[Records from a collection]
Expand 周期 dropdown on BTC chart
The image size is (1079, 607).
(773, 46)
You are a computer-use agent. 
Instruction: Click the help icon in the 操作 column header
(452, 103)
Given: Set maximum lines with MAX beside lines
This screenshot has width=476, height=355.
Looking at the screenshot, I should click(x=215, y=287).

--

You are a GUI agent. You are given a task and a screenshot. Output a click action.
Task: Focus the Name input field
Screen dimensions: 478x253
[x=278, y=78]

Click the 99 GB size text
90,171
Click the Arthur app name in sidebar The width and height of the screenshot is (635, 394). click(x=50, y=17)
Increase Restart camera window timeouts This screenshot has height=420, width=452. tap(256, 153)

Objective: Edit the items from the line containing "You are a computer-use agent." down to the line containing "Looking at the" by changing "header" to "title", leaving everything else the same. Write out only those lines.

Output below:
You are a computer-use agent. 
Instruction: Click the help icon in the 操作 column title
(452, 103)
Given: Set maximum lines with MAX beside lines
This screenshot has width=476, height=355.
Looking at the screenshot, I should click(x=215, y=287).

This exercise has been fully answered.